───── MATERIAL FOR THE TASK
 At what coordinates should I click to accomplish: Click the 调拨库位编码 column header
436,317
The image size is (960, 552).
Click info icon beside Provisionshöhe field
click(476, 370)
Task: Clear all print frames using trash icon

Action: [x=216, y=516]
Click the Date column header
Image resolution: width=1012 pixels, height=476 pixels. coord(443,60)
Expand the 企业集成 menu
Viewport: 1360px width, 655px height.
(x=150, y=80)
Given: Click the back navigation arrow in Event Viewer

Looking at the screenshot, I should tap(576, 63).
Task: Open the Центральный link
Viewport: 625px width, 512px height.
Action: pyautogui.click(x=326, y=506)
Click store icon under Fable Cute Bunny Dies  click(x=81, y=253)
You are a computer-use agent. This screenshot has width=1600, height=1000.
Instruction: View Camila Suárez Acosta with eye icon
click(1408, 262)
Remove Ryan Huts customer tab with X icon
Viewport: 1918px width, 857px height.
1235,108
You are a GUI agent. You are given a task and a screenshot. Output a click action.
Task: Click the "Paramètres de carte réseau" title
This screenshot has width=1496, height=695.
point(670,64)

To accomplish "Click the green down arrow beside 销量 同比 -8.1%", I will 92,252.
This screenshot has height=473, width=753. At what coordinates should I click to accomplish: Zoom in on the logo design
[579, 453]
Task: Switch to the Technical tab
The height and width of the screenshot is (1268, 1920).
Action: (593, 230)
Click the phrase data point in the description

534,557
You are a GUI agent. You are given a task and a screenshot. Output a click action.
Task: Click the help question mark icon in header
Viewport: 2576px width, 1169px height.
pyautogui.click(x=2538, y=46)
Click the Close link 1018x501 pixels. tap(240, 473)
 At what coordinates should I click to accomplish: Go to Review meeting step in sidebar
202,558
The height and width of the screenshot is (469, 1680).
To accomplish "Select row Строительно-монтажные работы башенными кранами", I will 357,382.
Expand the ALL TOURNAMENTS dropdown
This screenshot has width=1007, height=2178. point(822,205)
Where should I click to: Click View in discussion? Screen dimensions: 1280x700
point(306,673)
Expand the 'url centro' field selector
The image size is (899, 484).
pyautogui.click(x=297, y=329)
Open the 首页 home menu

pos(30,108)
──────────
# PROBLEM
Output every line of the items above as a numbered list, leaving out the blank lines.

# OUTPUT FOR THIS TASK
1.  At what coordinates should I click to accomplish: Click the 调拨库位编码 column header
2. 436,317
3. The image size is (960, 552).
4. Click info icon beside Provisionshöhe field
5. click(476, 370)
6. Task: Clear all print frames using trash icon
7. Action: [x=216, y=516]
8. Click the Date column header
9. Image resolution: width=1012 pixels, height=476 pixels. coord(443,60)
10. Expand the 企业集成 menu
11. Viewport: 1360px width, 655px height.
12. (x=150, y=80)
13. Given: Click the back navigation arrow in Event Viewer
14. Looking at the screenshot, I should tap(576, 63).
15. Task: Open the Центральный link
16. Viewport: 625px width, 512px height.
17. Action: pyautogui.click(x=326, y=506)
18. Click store icon under Fable Cute Bunny Dies  click(x=81, y=253)
19. You are a computer-use agent. This screenshot has width=1600, height=1000.
20. Instruction: View Camila Suárez Acosta with eye icon
21. click(1408, 262)
22. Remove Ryan Huts customer tab with X icon
23. Viewport: 1918px width, 857px height.
24. 1235,108
25. You are a GUI agent. You are given a task and a screenshot. Output a click action.
26. Task: Click the "Paramètres de carte réseau" title
27. This screenshot has width=1496, height=695.
28. point(670,64)
29. To accomplish "Click the green down arrow beside 销量 同比 -8.1%", I will 92,252.
30. This screenshot has height=473, width=753. At what coordinates should I click to accomplish: Zoom in on the logo design
31. [579, 453]
32. Task: Switch to the Technical tab
33. The height and width of the screenshot is (1268, 1920).
34. Action: (593, 230)
35. Click the phrase data point in the description
36. 534,557
37. You are a GUI agent. You are given a task and a screenshot. Output a click action.
38. Task: Click the help question mark icon in header
39. Viewport: 2576px width, 1169px height.
40. pyautogui.click(x=2538, y=46)
41. Click the Close link 1018x501 pixels. tap(240, 473)
42.  At what coordinates should I click to accomplish: Go to Review meeting step in sidebar
43. 202,558
44. The height and width of the screenshot is (469, 1680).
45. To accomplish "Select row Строительно-монтажные работы башенными кранами", I will 357,382.
46. Expand the ALL TOURNAMENTS dropdown
47. This screenshot has width=1007, height=2178. point(822,205)
48. Where should I click to: Click View in discussion? Screen dimensions: 1280x700
49. point(306,673)
50. Expand the 'url centro' field selector
51. The image size is (899, 484).
52. pyautogui.click(x=297, y=329)
53. Open the 首页 home menu
54. pos(30,108)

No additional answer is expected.